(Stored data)
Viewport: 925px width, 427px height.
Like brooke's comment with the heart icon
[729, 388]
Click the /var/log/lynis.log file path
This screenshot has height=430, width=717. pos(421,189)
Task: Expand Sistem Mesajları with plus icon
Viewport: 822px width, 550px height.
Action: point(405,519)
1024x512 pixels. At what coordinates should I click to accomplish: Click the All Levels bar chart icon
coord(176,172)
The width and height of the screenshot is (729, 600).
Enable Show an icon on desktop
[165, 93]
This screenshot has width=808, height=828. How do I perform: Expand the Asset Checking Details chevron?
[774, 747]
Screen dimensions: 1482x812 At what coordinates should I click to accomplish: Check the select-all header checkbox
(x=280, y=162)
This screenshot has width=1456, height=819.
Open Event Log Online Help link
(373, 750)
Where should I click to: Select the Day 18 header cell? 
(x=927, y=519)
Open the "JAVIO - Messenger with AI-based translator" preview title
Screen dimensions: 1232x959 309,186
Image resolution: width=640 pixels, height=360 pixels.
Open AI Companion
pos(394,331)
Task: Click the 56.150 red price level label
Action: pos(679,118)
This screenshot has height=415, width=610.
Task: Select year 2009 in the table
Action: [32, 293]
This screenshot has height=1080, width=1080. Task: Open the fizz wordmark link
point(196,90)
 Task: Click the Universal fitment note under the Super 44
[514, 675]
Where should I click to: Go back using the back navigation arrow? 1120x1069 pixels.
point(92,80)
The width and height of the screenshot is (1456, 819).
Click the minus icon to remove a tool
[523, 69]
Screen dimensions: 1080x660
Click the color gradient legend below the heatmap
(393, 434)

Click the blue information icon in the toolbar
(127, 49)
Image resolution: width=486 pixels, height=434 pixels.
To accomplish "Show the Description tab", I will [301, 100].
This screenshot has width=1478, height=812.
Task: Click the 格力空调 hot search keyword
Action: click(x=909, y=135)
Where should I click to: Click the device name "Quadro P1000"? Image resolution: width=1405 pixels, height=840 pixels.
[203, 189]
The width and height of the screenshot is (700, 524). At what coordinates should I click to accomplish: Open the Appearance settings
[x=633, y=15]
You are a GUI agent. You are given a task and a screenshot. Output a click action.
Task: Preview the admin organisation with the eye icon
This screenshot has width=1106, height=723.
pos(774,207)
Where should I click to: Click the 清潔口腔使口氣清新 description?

▸ Your task: Rewrite every line of the items, requests included, from the line containing "Where should I click to: Click the device" down through the last line, and raise each coordinate in the answers by 128.

▸ Exercise result:
Where should I click to: Click the device name "Quadro P1000"? Image resolution: width=1405 pixels, height=840 pixels.
[331, 317]
The width and height of the screenshot is (700, 524). At what coordinates should I click to accomplish: Open the Appearance settings
[x=761, y=143]
You are a GUI agent. You are given a task and a screenshot. Output a click action.
Task: Preview the admin organisation with the eye icon
This screenshot has width=1106, height=723.
pos(902,335)
Where should I click to: Click the 清潔口腔使口氣清新 description?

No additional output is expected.